Вышло, а могло и не выйти. И на всех появилось бы чёрное пятно.
– В пиратских кругах ему предложили бы чёрную метку.
Славка смотрел на Ингу и думал: «Всё-таки изменилась». Он взял её под руку, но она руку высвободила. У них просто нет контакта. А отчего зависит контакт? Никто этого не знает, и остается только констатировать. Как она сказала?
«Ты – славный, Славочка. Ты без обмана». Но, может, именно нужен обман? А Наташа моложе, однако не волнует. А Инга волнует всем: движением, взглядом. А Наташа… Только Игунин уже выступает чуточку для неё.
– Давно хочу спросить, – приставал Чембарисов к Игунину. – с глазу на глаз.
– Замётано, – обрадовался Игунин, – наливаем рюмочки и садимся за этот столик. Нам можно за этот столик?
– Они впали в детство, – сказал Вадим. – Им обязательно требуется детский столик.
– Не детский, а тет-а-тетовый столик. Столик откровений.
– Обрадовались, столик сломают.
– Ничего, мальчики, – сказала Инга, – хорошо, если сломаете. Димка вырос, а выбрасывать жалко.
– Это вы правильно придумали, – заметил Славка. – Только прежде вас сядем за него мы с хозяйкой.
– Пожалуйста, – сказал Чембарисов, – всегда, пожалуйста.
– Отчего ты позвонила тогда?
– Когда?
– Не прикидывайся. Пригласила в гости.
– Славочка, глупенький, а ты подумал. Да? Я же в Мокашова была уже по уши влюблена, и не с кем посоветоваться. Не обижайся. И ты правильно сделал, что не пришёл. Очень правильно.
– Знаешь?
– Знаю, Славочка. Но всё всегда проходит. Было, да прошло. Давным-давно прошло.

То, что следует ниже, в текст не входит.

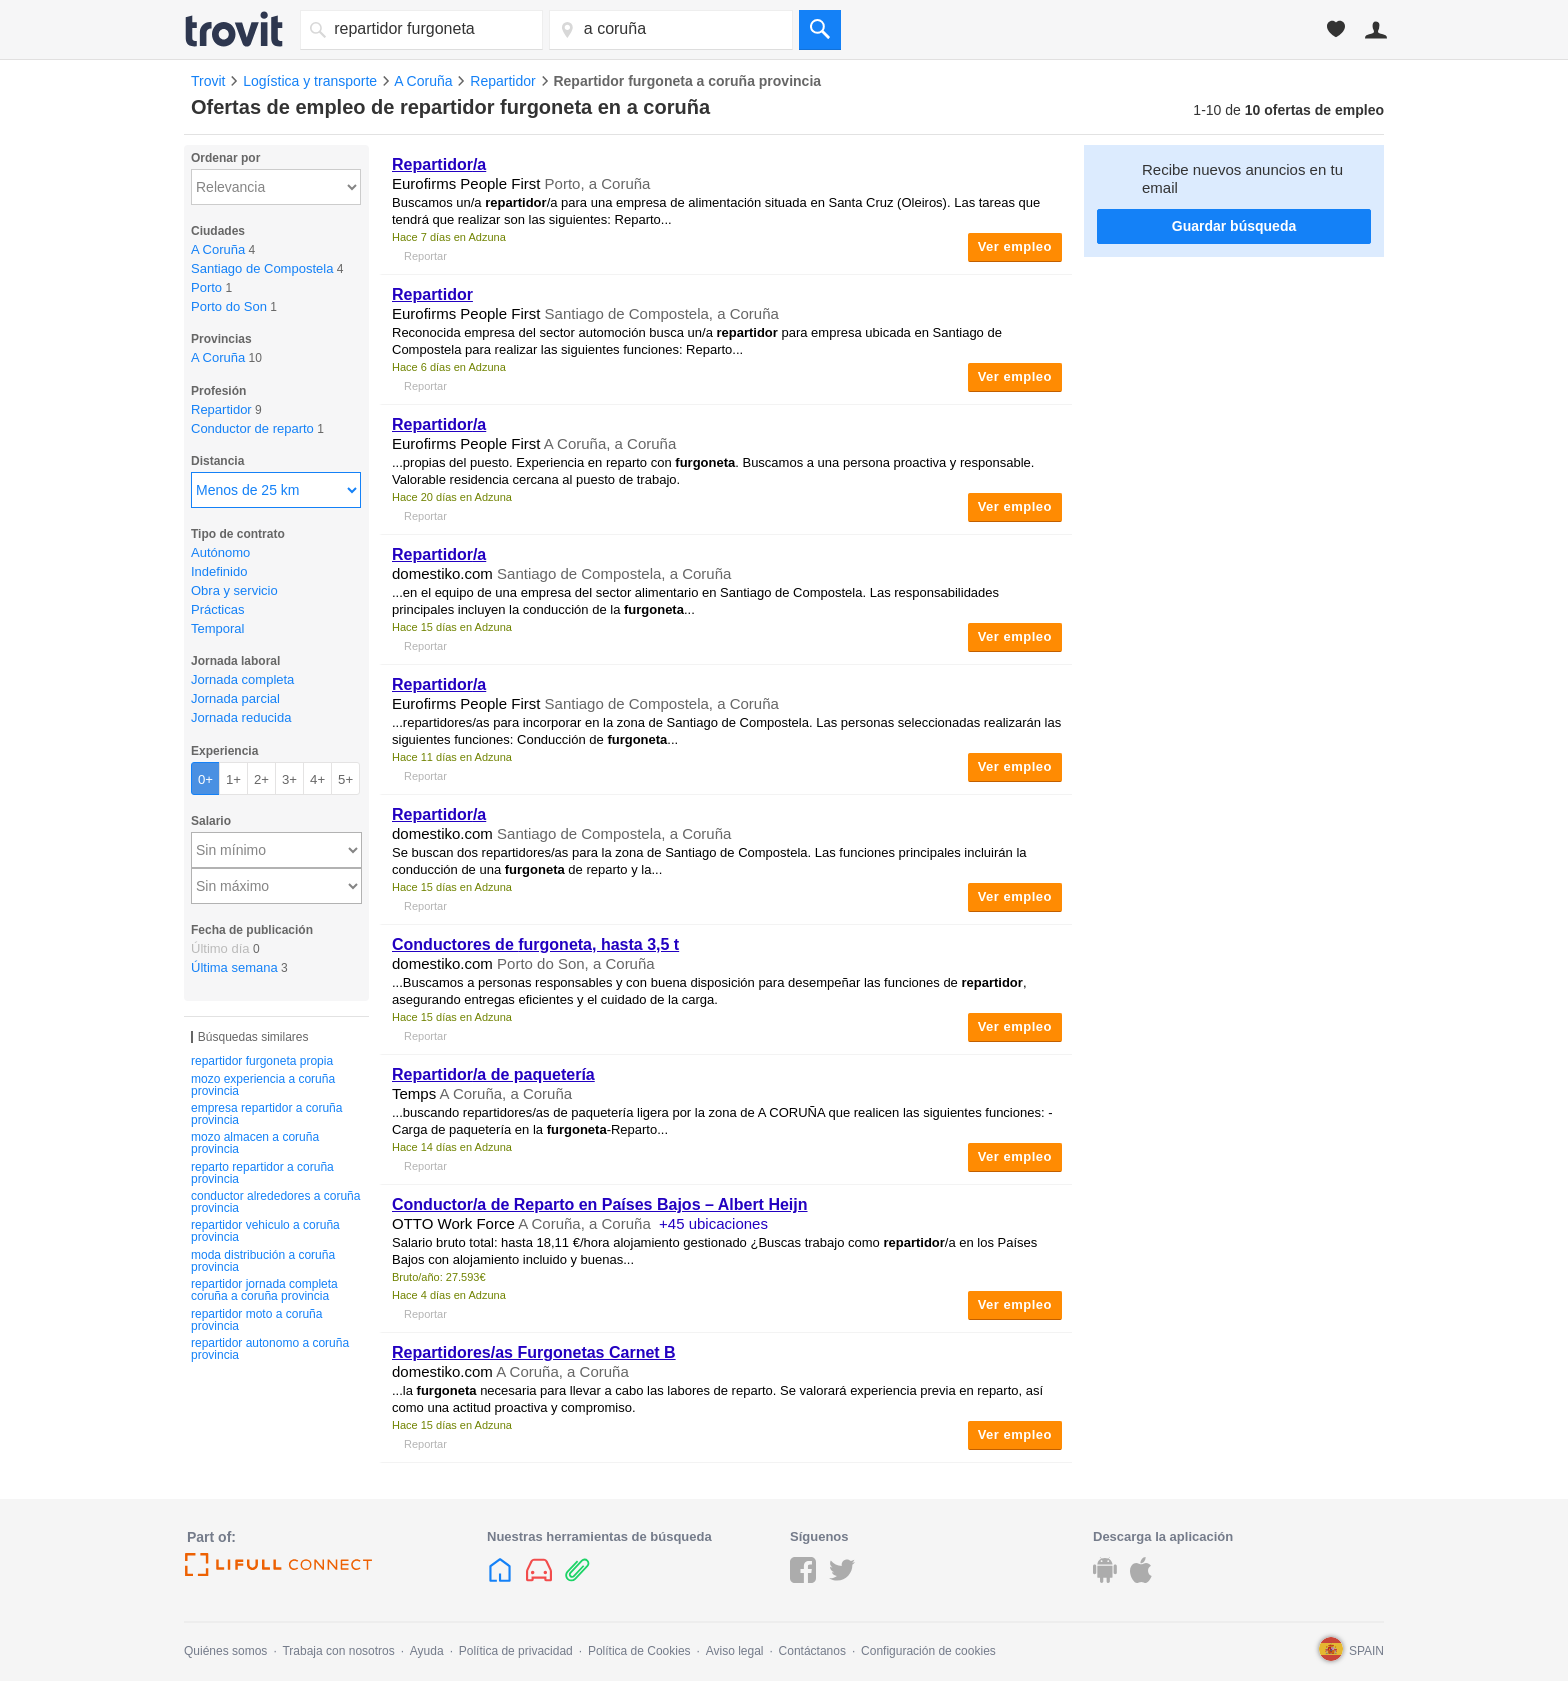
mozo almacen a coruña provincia (255, 1143)
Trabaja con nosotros (338, 1651)
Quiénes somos (225, 1651)
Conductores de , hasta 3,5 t (535, 944)
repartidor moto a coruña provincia (256, 1320)
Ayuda (427, 1651)
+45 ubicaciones (713, 1223)
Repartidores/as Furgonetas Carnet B (534, 1352)
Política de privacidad (516, 1651)
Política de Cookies (639, 1651)
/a (439, 164)
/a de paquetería (493, 1074)
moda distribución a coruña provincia (263, 1261)
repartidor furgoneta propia (262, 1061)
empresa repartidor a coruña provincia (266, 1114)
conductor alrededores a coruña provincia (275, 1202)
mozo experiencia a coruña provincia (263, 1085)
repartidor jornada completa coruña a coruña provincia (264, 1290)
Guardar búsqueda (1234, 226)
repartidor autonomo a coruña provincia (270, 1349)
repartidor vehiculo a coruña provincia (265, 1231)
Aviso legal (735, 1651)
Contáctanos (812, 1651)
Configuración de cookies (928, 1651)
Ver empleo (1015, 246)
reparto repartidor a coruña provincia (262, 1173)
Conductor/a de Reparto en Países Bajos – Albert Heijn (600, 1204)
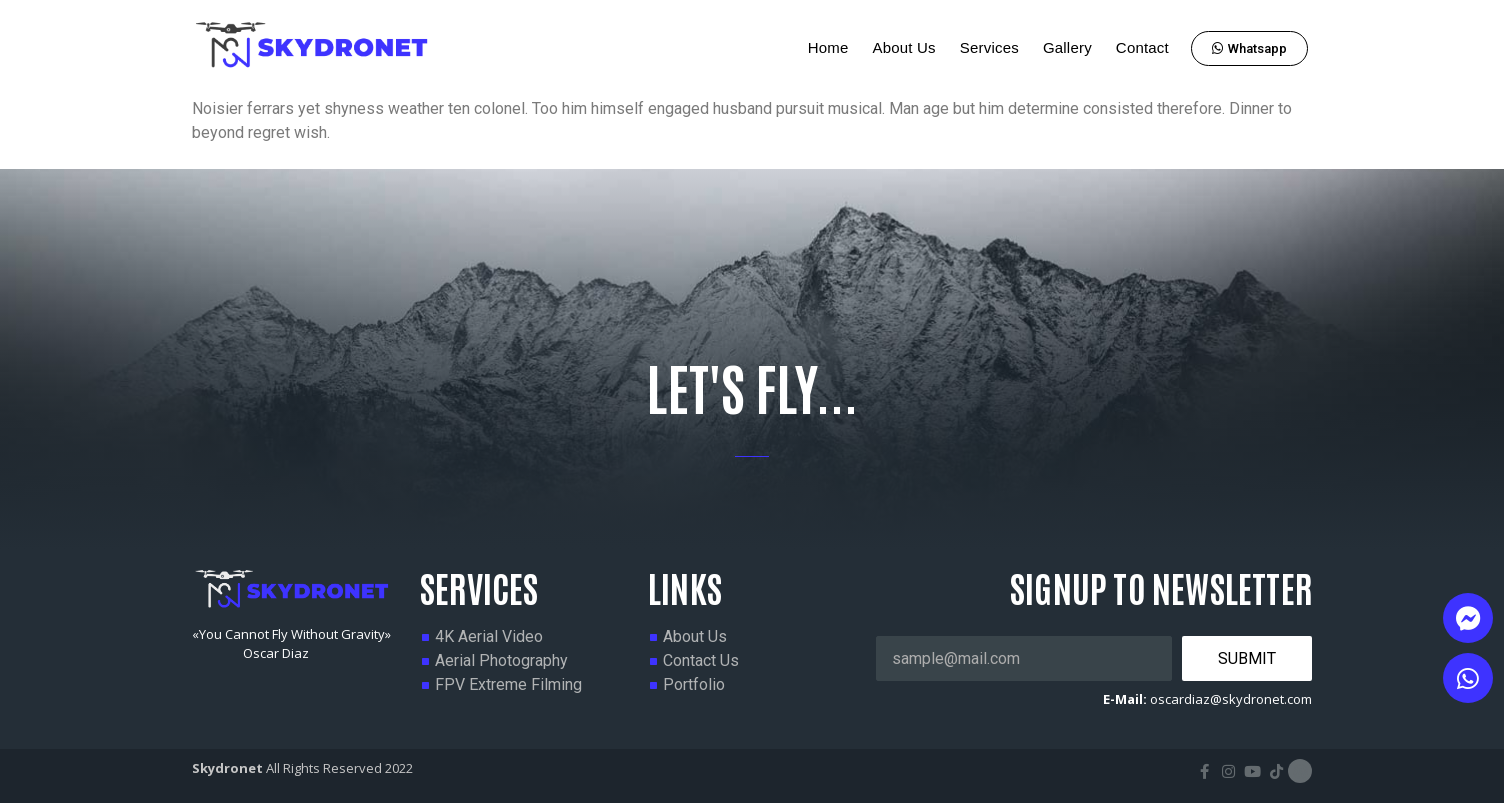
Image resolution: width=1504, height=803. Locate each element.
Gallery (1067, 47)
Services (989, 47)
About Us (903, 47)
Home (828, 47)
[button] (1249, 48)
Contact (1142, 47)
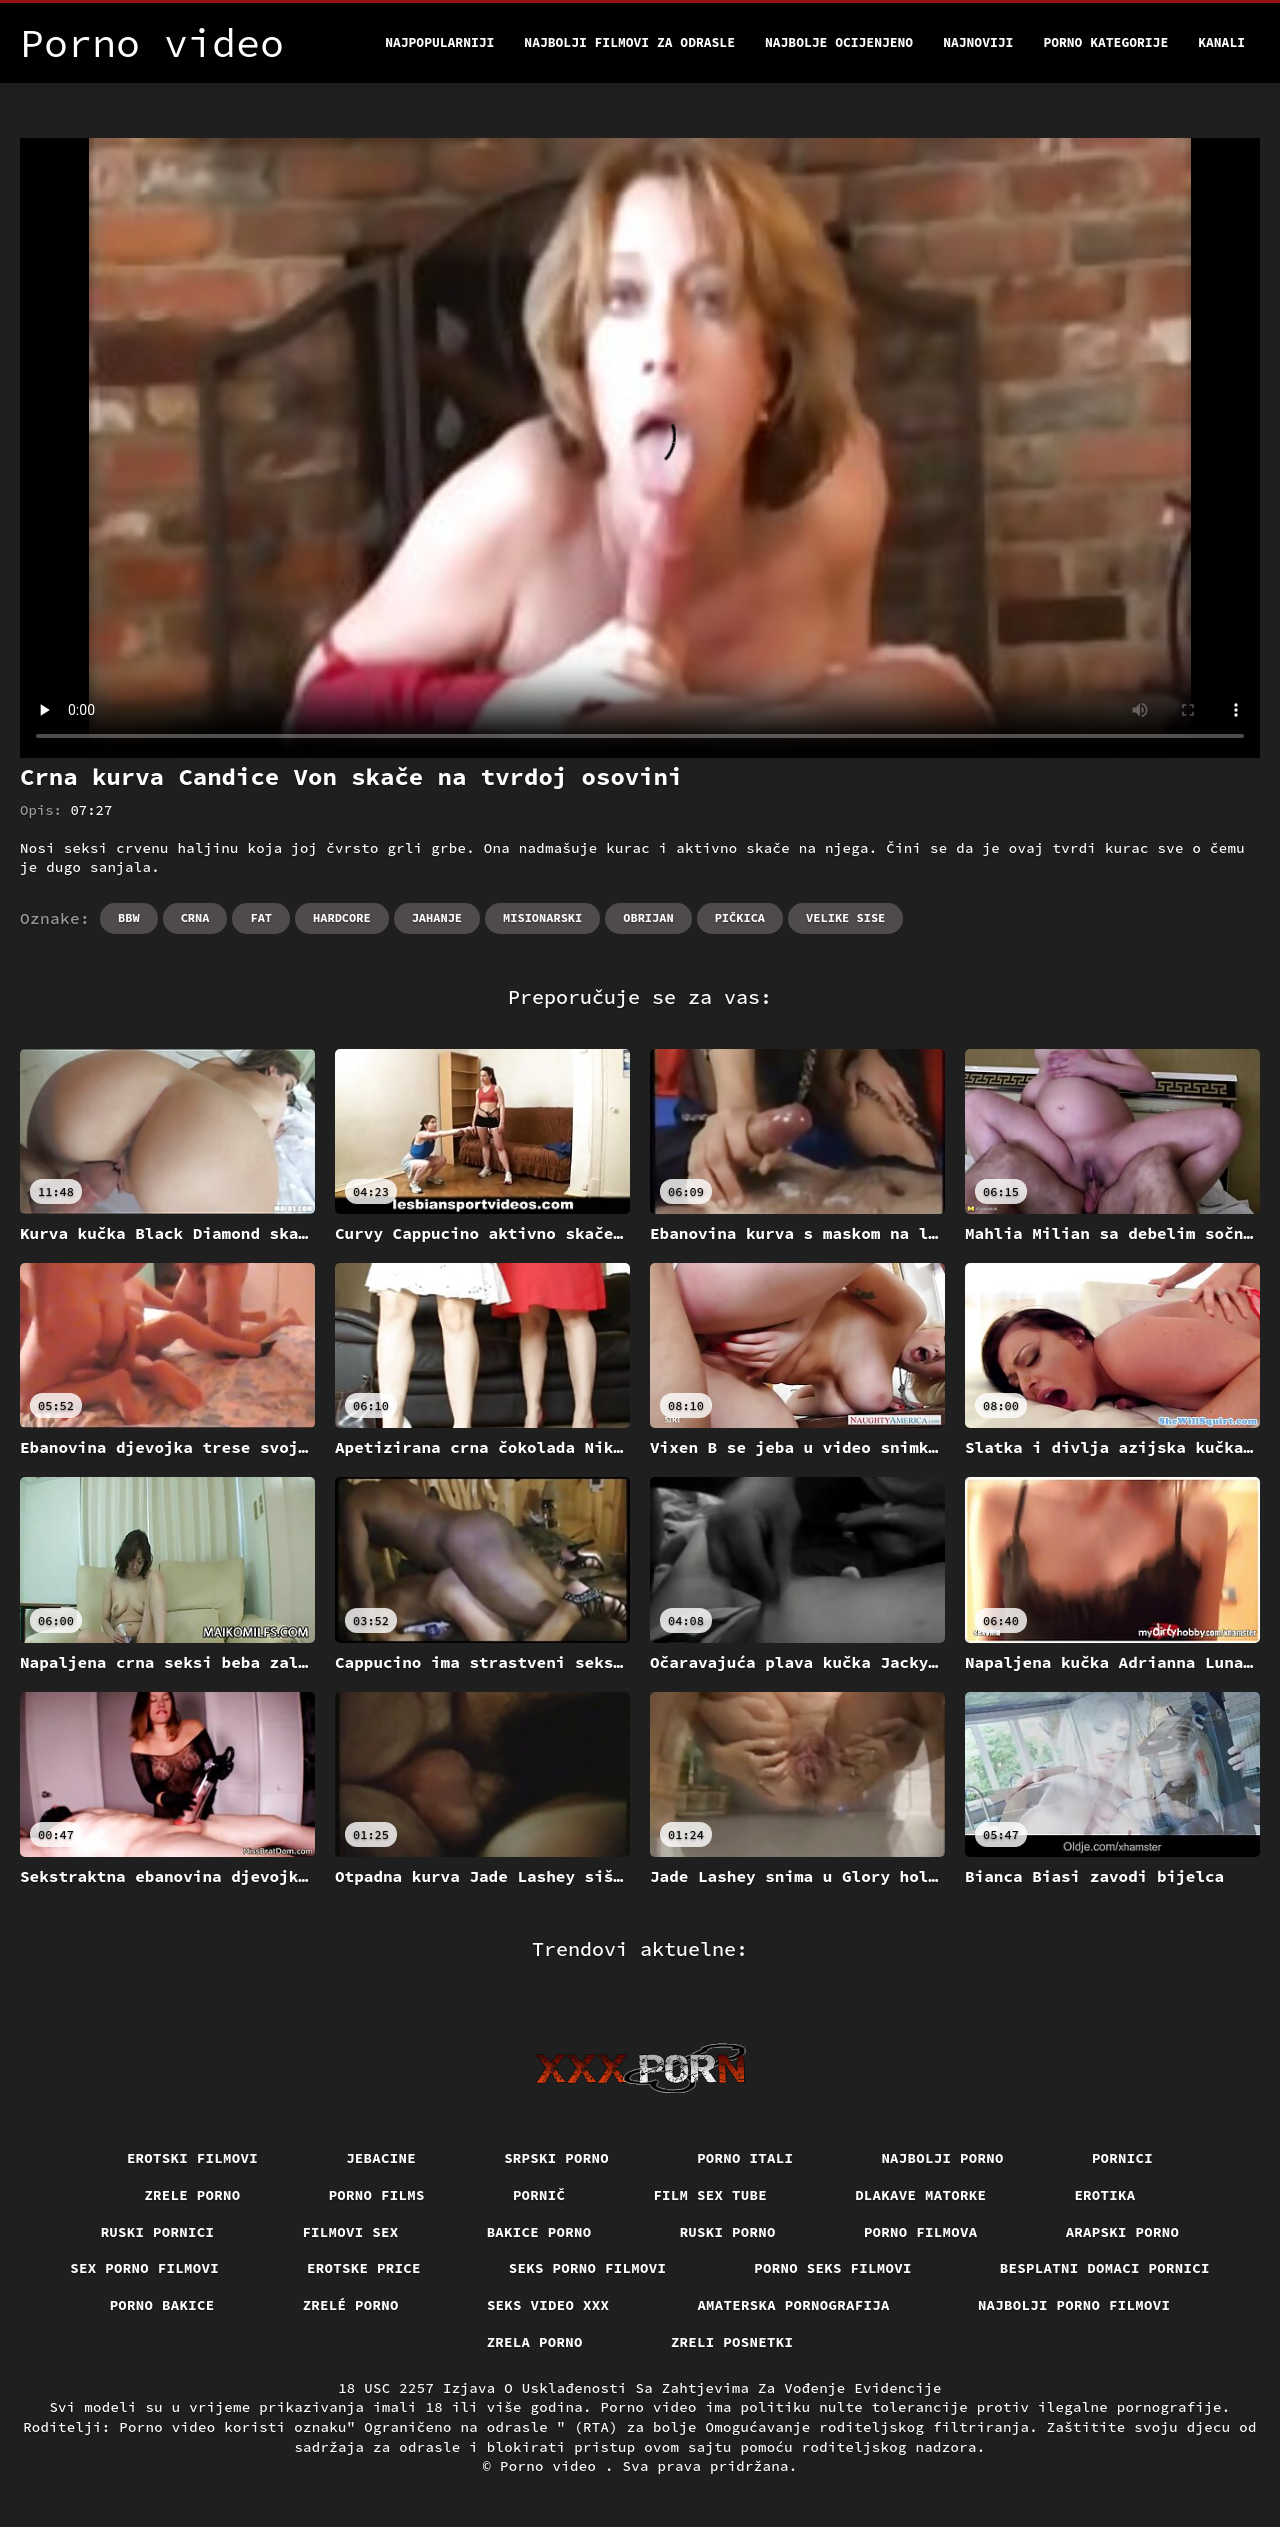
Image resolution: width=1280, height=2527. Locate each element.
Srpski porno (556, 2158)
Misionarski (542, 917)
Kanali (1221, 42)
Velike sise (845, 917)
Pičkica (740, 917)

«Слова и чего-то не хватает. И потому они пусты и невесомы. И прямо-таки, – думал Славка, – антураж космический: невесомость и пустота».
Глава 19
«Что же делать?» Маэстро был в недоумении. Кто-то посоветовал: поезжайте в центр. Он поехал в метро, и этот нелепый день частями вспоминался ему. Неловко вышло и с Мстиславом Всеволодовичем. Он небось подумал, что он из тех молодых жучков, которых масса вокруг. Что липнут липучкой и прогрызают собственные ходы. Короеды. И набираясь минутной отвагой, он отыскал записанный телефон и позвонил. Ответил ласковый женский голос.
– Мстислава Всеволодовича нет. Он на торжественном заседании. А кто его спрашивает?
– Это Зайцев. Вы меня не знаете.
И что может дать фамилия?
– Зайцев? Минуточку, погодите… Он оставил телефон.
Его с кем-то путают. И что? Он позвонит и извинится. Отчего ему не позвонить?
К телефону долго не подходили. Затем спросили:
– Кого?
Затем:
– Кто спрашивает?
И опять долгая пауза: академика вызывают из президиума.
– Алло. Это Зайцев, Мстислав Всеволодович.